------ DATA FOR THIS TASK ------

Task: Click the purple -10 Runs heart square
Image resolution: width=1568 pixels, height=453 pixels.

------
------ DATA FOR THIS TASK ------

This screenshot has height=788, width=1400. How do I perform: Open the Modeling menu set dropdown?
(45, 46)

------
------ DATA FOR THIS TASK ------

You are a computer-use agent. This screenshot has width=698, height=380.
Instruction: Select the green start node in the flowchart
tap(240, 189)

------

(GOAL OF THE EXERCISE)
In the listing above, find the line with "Task: Click the purple -10 Runs heart square" and the line with "Image resolution: width=1568"; output exactly those lines and all lines between them.

(YOUR SOLUTION)
Task: Click the purple -10 Runs heart square
Image resolution: width=1568 pixels, height=453 pixels.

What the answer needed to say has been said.